• _PROVIDED MATERIAL_:
━━━━

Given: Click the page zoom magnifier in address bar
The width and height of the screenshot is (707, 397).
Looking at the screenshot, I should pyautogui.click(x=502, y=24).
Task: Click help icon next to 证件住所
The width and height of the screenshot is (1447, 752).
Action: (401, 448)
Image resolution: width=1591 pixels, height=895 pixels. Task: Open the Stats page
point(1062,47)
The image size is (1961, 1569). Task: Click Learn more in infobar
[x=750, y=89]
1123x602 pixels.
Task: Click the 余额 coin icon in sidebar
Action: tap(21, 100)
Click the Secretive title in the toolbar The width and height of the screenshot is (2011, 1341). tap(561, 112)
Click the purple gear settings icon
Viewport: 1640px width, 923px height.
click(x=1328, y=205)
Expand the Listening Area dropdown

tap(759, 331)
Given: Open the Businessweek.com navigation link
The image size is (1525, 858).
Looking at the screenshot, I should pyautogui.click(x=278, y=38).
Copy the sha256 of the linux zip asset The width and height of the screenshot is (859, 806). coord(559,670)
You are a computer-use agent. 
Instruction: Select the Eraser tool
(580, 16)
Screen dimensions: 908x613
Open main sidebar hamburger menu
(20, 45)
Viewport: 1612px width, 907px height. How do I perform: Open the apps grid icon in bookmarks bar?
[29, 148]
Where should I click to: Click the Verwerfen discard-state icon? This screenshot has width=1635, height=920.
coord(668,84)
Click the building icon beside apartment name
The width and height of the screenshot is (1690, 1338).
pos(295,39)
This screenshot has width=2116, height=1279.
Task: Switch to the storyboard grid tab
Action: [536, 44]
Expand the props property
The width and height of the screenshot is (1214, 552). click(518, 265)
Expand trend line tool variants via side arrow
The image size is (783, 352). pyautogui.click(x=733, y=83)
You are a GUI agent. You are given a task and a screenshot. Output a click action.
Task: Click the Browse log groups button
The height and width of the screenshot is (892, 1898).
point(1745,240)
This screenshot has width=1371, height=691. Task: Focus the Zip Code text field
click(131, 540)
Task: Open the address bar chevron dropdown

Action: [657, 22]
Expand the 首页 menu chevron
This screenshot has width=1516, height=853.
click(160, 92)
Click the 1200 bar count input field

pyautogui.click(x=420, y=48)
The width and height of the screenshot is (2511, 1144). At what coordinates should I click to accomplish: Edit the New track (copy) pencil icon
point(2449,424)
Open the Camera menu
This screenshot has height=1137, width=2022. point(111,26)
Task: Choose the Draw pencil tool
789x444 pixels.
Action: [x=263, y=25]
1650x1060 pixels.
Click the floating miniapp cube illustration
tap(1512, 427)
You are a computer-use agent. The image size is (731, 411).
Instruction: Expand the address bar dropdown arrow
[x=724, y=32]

━━━━

• _AIM OF THE TASK_: What lines in the entries above include the string "computer"? Return each one.

• _WORKED SOLUTION_:
You are a computer-use agent. 
You are a computer-use agent. The image size is (731, 411).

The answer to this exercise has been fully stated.